One of the last winnowing spheres of our separateness is the privacy we previously were able to enrobe ourselves in by being in a specific place, and not any other. As books take residence on the Web, our browsing, acquisition, and reading experiences are intrinsically uplifted to machines for processing, mining, and re-presentation in recommendations and other marketing. Who we are, seen through the lens of what we experience, becomes commoditized. For the reader, as a user, it will be important to fight for the ability to control the distribution of our information and to provide mechanisms for people to exercise control of how information is shared, and with whom.

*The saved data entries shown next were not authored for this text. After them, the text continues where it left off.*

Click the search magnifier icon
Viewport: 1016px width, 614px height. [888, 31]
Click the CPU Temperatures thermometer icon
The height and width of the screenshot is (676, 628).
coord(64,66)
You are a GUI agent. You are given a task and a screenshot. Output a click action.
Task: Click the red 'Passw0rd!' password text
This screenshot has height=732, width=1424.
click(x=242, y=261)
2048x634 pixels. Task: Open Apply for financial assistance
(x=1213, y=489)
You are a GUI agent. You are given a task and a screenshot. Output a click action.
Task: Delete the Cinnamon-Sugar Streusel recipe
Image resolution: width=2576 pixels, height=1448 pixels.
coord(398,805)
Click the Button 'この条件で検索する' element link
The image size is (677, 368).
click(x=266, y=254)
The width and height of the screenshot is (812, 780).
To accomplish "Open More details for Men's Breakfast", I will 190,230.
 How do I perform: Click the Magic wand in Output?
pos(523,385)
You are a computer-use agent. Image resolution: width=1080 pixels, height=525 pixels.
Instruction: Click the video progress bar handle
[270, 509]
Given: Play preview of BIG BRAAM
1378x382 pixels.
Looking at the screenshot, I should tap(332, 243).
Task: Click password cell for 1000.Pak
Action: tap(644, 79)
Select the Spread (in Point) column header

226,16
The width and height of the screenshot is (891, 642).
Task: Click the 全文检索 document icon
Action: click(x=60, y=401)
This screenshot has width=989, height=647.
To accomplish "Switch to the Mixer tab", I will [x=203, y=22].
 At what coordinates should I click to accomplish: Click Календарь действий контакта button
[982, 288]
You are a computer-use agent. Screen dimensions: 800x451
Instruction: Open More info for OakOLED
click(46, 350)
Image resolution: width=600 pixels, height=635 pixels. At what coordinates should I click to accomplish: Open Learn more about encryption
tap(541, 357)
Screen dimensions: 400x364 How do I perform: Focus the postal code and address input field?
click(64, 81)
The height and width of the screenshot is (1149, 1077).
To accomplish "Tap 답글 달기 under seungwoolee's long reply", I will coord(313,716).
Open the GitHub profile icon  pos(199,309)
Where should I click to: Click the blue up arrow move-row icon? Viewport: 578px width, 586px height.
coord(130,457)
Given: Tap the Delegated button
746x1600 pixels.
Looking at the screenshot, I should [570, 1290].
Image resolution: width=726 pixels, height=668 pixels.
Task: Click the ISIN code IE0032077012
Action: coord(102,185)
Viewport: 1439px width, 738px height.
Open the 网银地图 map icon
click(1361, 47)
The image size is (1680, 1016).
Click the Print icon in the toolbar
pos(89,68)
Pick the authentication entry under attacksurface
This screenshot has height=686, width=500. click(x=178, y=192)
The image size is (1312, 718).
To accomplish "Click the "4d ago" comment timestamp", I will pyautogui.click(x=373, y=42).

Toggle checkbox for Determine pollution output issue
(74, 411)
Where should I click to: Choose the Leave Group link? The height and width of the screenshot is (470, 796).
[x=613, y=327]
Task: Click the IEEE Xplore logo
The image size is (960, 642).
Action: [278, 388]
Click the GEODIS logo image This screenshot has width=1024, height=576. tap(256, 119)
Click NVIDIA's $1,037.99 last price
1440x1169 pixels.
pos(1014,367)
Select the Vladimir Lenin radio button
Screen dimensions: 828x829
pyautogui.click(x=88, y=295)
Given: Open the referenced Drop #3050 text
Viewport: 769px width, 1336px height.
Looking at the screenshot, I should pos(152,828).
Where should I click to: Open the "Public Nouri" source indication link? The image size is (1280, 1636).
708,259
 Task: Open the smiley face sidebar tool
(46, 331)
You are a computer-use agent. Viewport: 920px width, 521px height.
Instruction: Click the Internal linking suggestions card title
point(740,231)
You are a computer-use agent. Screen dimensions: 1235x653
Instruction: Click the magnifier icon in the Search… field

It is a difficult design task for the Web to simultaneously deliver privacy education with empowerment, but it is something that we must engineer into the fabric of our virtualized existence, even as we begin to embody it ever closer to ourselves. It is not something to ask of the book; rather, it is something to demand of our technology and our tools. Business prerogatives are independent of the fundamental respect for individual rights; to consider privacy as something that we must manage communally will require the creation of both legal and software codes. Rights are not policies or practices.

Story-telling is a nexus of our technology, intuition, and empathy. We can embrace and celebrate its future as long as we preserve one for ourselves.